### Selection
* start *

Decision Tree : Classification and Regression Algorithm(CART ,ID3)
Decision Tree Explained in Detail
CART :- Classification and Regression Tree
- It is used for generating both classification tree and regression tree.
- It uses Gini index as metric/cost function to evaluate split in feature selection
- It is used for binary classification.
- It use least square as a metric to select features in case of Regression tree.
Calculate Gini Index for sub-nodes
Sum of Square Of probability for Success and Failure (p² x q²)
The node for which the Gini impurity is least is selected as the root node to split
Lets start with weather data set, which is quite famous in explaining decision tree algorithm,where target is to predict play or not( Yes or No) based on weather condition
From data, outlook, temperature, humidity, wind are the features of data.

* end *

### Information supplied
* start *

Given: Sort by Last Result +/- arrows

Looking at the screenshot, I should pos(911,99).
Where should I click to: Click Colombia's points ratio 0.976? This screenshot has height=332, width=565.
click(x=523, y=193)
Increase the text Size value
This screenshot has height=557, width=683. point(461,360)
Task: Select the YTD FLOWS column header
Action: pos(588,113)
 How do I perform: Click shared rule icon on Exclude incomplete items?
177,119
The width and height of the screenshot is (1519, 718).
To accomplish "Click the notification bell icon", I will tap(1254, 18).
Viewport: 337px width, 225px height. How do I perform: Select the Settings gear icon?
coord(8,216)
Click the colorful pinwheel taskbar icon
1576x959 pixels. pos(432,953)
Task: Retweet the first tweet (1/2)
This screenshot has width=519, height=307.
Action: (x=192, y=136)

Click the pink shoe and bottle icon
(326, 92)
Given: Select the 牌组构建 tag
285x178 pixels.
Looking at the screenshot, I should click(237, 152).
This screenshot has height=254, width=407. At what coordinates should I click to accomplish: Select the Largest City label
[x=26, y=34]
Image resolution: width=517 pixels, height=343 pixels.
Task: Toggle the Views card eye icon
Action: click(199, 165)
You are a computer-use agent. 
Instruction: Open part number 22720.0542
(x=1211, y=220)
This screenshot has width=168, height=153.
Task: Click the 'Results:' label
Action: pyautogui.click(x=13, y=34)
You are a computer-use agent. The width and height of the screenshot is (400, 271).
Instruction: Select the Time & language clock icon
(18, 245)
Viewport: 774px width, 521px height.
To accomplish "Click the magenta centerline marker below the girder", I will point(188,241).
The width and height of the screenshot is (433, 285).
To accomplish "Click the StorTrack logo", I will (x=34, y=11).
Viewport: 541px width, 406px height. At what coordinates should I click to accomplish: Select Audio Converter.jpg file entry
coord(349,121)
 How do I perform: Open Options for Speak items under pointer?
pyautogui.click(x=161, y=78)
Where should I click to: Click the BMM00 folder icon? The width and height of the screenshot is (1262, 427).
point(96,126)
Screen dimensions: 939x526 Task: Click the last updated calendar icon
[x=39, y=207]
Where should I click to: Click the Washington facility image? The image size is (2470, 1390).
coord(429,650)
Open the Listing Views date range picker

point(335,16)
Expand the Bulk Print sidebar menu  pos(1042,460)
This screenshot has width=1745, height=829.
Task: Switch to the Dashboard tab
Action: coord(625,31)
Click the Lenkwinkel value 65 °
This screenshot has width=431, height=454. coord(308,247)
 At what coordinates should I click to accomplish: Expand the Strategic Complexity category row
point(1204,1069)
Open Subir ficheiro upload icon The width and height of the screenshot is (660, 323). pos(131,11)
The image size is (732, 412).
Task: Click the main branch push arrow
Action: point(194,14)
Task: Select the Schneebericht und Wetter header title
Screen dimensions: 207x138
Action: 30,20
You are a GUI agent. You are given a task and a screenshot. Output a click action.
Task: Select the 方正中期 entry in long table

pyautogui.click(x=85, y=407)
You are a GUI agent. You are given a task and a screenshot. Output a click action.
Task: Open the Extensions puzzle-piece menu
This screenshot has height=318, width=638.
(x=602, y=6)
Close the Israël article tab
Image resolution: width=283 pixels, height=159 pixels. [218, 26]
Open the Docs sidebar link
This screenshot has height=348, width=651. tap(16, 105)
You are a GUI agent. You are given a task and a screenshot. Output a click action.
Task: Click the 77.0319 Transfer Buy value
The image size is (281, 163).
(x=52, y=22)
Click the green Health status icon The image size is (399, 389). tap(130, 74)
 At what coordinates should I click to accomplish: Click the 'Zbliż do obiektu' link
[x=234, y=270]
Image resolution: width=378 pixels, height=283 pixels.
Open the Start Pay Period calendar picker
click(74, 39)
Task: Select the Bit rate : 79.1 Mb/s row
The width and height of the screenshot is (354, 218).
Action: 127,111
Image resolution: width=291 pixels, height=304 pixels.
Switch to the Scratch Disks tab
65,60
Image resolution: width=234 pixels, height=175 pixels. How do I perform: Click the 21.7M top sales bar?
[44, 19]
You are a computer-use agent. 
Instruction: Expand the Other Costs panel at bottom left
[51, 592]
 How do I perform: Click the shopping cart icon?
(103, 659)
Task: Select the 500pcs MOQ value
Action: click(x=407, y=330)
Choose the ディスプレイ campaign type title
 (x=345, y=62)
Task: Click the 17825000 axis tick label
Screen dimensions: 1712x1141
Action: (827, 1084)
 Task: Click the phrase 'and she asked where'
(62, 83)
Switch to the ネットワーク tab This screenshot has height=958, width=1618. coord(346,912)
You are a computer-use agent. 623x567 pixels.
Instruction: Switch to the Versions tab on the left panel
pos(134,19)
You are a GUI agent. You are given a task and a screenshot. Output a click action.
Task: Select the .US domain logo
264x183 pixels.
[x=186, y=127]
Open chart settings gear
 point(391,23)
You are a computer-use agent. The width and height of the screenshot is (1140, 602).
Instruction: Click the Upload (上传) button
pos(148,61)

* end *

In the decision tree text, write out everything from "Decision Tree : Classification" down to "of Regression tree.", word for word.

Decision Tree : Classification and Regression Algorithm(CART ,ID3)
Decision Tree Explained in Detail
CART :- Classification and Regression Tree
- It is used for generating both classification tree and regression tree.
- It uses Gini index as metric/cost function to evaluate split in feature selection
- It is used for binary classification.
- It use least square as a metric to select features in case of Regression tree.